The modern listener is perhaps skeptical to listen to an album so rooted in its faith. Perhaps the burning plywood cut-out of a buck-toothed devil that graces the cover is a deterrent to a mind so rooted in rational estimations of worth. But that is a symptom of the close-mindedness that is a part of our contemporary, more urban world. The depth is there in Satan is Real. This album transcends the immediate kitsch appeal of its cover. There is a reason why songs from this album have been performed by the more commonly accepted genius of artists such as Gram Parsons, Johnny Cash, and Emmylou Harris.
Lacking John Milton’s human sympathy towards Satan, the Louvins trace all of the evils in the world to his door. They even enlist support in their musical ass-kicking of old Saint Nick with their cover of the Carter Family’s “The Kneeling Drunkard’s Plea”.

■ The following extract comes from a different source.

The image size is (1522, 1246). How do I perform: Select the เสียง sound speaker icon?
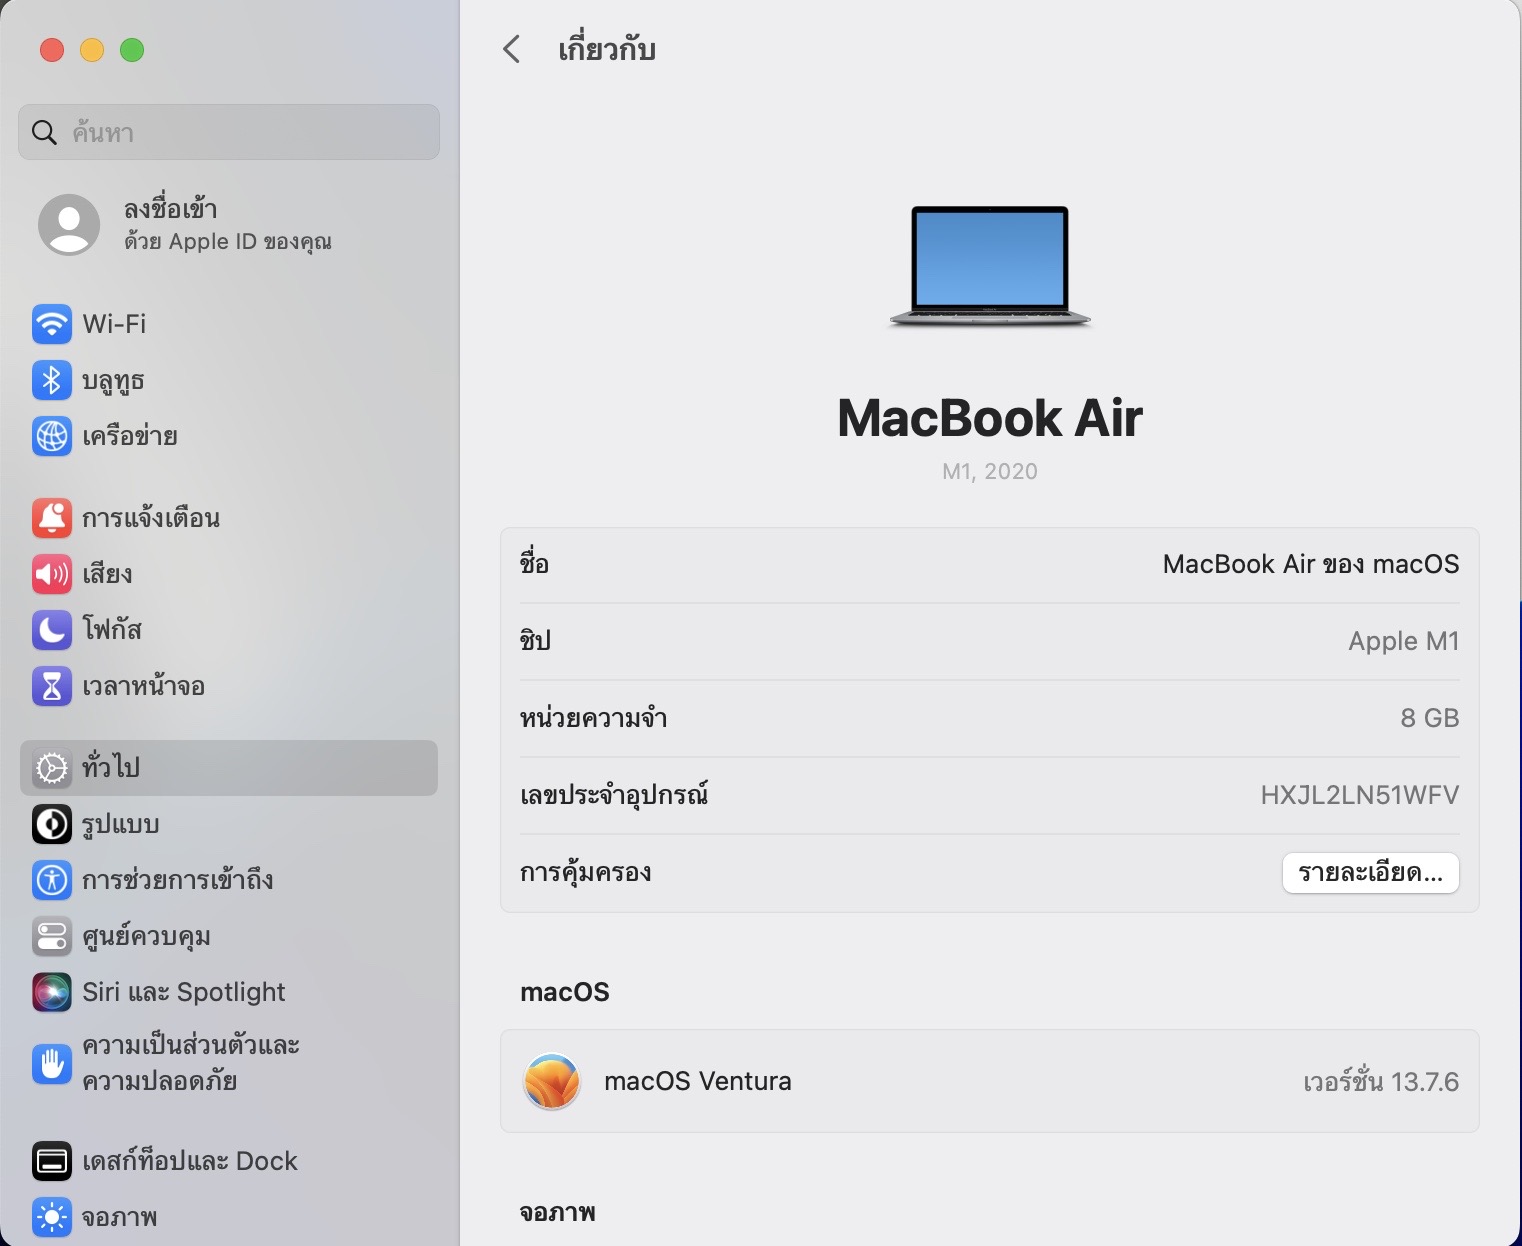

The Louvins have no fear plunging into the metaphysical undercurrents that control the sensible world. “Are you afraid? Are you unsaved? Are you afraid to die?” they cry as they set out on the long road to personal salvation, unwilling to wait for skeptics. The music they have left us with, though simple in its banjo and guitar construction, is powerful enough to conjure the flaming tongues of hell that will lick those who fall by the wayside.